● **WHAT NEEDS TO BE DONE**: The lines from the top of the records below through the one containing "اخبار طلا (382, 418)" are to be transcribed exactly, and nothing else is to be added.

● **DATA**:
= = = =

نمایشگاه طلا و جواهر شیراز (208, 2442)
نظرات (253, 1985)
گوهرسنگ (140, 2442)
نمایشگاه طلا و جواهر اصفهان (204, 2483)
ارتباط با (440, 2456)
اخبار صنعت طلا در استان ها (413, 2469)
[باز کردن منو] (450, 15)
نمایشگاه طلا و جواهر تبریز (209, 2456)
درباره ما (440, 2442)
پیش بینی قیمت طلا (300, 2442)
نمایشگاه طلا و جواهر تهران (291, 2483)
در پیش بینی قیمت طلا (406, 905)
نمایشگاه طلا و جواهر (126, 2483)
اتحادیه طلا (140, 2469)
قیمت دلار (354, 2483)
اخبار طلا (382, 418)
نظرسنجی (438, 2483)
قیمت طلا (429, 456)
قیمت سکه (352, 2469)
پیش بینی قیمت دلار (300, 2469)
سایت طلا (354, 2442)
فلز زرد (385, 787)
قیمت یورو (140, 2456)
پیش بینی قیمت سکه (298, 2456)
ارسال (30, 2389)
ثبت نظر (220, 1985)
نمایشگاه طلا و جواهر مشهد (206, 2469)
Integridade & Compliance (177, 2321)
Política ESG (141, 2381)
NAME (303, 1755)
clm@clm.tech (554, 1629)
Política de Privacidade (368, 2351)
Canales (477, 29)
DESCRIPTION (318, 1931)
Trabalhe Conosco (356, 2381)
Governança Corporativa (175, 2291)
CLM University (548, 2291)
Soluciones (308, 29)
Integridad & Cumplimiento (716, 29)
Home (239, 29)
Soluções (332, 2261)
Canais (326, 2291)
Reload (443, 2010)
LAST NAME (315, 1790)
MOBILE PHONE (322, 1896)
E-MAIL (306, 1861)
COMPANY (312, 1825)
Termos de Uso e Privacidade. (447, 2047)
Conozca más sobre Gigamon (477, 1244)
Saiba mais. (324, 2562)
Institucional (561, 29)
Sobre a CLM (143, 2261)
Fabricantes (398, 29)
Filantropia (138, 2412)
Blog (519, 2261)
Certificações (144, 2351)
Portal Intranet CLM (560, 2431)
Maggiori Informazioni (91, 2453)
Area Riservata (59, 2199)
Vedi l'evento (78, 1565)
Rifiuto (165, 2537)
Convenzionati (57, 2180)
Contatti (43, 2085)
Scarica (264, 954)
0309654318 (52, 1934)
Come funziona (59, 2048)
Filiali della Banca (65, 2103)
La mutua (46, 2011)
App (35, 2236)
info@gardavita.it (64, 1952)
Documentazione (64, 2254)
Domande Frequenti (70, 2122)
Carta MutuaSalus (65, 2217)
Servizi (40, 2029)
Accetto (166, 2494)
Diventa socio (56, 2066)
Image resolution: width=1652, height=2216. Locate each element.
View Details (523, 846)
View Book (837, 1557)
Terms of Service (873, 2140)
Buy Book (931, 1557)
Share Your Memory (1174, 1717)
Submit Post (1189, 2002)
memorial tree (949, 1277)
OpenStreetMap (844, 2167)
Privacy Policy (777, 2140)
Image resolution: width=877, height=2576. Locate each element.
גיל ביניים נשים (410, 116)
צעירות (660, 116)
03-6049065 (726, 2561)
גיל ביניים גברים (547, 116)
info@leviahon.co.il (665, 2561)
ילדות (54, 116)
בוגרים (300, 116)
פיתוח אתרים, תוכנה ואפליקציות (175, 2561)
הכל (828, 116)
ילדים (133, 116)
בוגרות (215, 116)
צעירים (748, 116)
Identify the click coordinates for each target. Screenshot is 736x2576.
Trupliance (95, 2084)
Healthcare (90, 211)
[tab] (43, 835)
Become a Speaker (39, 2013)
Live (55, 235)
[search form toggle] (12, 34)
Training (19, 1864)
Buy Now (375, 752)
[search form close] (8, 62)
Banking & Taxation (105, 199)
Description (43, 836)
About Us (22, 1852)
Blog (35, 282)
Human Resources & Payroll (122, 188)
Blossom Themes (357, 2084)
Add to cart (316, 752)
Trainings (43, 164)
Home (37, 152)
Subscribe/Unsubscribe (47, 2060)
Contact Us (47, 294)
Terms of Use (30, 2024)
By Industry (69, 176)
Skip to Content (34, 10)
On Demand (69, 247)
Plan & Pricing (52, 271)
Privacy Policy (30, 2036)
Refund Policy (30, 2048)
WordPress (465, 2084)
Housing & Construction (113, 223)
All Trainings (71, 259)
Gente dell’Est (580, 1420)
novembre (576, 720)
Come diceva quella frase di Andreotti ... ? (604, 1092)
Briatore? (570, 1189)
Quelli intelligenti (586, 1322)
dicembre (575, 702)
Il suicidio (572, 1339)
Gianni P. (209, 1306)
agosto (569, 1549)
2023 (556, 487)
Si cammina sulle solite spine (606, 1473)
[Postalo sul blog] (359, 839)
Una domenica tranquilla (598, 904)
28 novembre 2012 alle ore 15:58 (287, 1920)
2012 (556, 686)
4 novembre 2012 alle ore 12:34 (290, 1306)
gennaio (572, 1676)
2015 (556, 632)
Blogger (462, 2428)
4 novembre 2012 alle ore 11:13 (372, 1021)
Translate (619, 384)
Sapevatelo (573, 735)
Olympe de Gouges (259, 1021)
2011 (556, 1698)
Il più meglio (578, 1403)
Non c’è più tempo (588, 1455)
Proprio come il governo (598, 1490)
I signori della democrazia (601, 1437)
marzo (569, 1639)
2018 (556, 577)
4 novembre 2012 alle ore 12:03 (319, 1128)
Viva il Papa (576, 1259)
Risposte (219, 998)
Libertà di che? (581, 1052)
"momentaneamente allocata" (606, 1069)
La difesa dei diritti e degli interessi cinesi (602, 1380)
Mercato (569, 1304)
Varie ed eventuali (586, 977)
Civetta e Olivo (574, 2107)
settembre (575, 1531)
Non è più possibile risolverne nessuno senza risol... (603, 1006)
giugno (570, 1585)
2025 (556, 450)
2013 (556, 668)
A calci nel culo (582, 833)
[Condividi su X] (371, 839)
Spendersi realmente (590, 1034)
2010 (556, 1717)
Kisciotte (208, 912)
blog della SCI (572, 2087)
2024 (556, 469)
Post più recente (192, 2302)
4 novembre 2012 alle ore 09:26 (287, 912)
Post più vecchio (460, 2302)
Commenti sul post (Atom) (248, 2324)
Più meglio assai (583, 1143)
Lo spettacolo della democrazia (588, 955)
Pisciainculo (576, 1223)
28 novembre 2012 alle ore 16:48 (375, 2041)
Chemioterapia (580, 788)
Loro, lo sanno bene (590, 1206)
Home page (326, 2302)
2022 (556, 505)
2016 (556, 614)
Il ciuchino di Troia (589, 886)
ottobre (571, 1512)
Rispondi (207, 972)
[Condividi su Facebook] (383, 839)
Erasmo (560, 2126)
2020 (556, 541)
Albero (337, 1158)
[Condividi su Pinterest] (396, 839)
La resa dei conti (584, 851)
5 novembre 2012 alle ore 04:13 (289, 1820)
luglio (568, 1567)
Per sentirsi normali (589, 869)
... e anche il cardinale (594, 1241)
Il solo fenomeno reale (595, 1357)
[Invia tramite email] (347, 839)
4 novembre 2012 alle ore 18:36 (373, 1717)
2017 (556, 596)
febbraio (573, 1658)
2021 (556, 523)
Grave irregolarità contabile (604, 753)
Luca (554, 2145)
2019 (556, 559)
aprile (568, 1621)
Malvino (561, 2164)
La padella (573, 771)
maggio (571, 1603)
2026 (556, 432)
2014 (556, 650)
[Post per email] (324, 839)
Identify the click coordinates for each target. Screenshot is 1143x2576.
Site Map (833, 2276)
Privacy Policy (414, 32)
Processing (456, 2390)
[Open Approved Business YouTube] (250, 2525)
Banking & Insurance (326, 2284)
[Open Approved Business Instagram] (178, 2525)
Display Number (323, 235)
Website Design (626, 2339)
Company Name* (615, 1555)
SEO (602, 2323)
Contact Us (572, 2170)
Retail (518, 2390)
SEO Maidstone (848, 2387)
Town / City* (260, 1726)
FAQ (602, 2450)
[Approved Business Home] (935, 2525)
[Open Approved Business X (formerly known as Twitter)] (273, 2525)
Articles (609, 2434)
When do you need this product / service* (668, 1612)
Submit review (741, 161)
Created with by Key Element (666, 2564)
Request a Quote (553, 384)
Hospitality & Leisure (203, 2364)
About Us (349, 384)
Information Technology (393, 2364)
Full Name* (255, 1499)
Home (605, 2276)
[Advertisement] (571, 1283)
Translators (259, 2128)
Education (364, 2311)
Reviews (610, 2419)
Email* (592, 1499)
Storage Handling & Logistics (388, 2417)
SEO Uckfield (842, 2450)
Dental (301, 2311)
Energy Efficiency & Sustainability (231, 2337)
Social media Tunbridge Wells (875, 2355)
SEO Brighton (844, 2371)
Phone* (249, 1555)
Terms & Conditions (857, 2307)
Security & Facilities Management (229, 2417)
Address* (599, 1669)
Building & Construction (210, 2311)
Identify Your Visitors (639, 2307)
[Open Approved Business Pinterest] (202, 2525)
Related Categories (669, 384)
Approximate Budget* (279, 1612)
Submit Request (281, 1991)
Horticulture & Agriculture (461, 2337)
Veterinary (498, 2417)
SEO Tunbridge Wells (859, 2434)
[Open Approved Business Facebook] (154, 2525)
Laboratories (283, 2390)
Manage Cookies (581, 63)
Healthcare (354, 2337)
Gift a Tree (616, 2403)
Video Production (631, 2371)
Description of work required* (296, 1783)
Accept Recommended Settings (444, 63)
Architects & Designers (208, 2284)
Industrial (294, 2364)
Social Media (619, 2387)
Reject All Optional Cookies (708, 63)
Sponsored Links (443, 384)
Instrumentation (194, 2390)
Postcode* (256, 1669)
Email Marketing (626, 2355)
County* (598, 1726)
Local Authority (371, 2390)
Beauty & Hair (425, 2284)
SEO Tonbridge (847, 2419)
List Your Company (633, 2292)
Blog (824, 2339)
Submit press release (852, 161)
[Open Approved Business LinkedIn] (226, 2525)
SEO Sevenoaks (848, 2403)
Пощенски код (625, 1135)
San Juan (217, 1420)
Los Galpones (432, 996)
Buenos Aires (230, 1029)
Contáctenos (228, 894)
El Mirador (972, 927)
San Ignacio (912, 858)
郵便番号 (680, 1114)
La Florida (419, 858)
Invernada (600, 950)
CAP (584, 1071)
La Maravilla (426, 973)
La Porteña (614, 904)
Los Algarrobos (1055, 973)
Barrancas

= = = =

● **EXERCISE SOLUTION**:
نمایشگاه طلا و جواهر شیراز (208, 2442)
نظرات (253, 1985)
گوهرسنگ (140, 2442)
نمایشگاه طلا و جواهر اصفهان (204, 2483)
ارتباط با (440, 2456)
اخبار صنعت طلا در استان ها (413, 2469)
[باز کردن منو] (450, 15)
نمایشگاه طلا و جواهر تبریز (209, 2456)
درباره ما (440, 2442)
پیش بینی قیمت طلا (300, 2442)
نمایشگاه طلا و جواهر تهران (291, 2483)
در پیش بینی قیمت طلا (406, 905)
نمایشگاه طلا و جواهر (126, 2483)
اتحادیه طلا (140, 2469)
قیمت دلار (354, 2483)
اخبار طلا (382, 418)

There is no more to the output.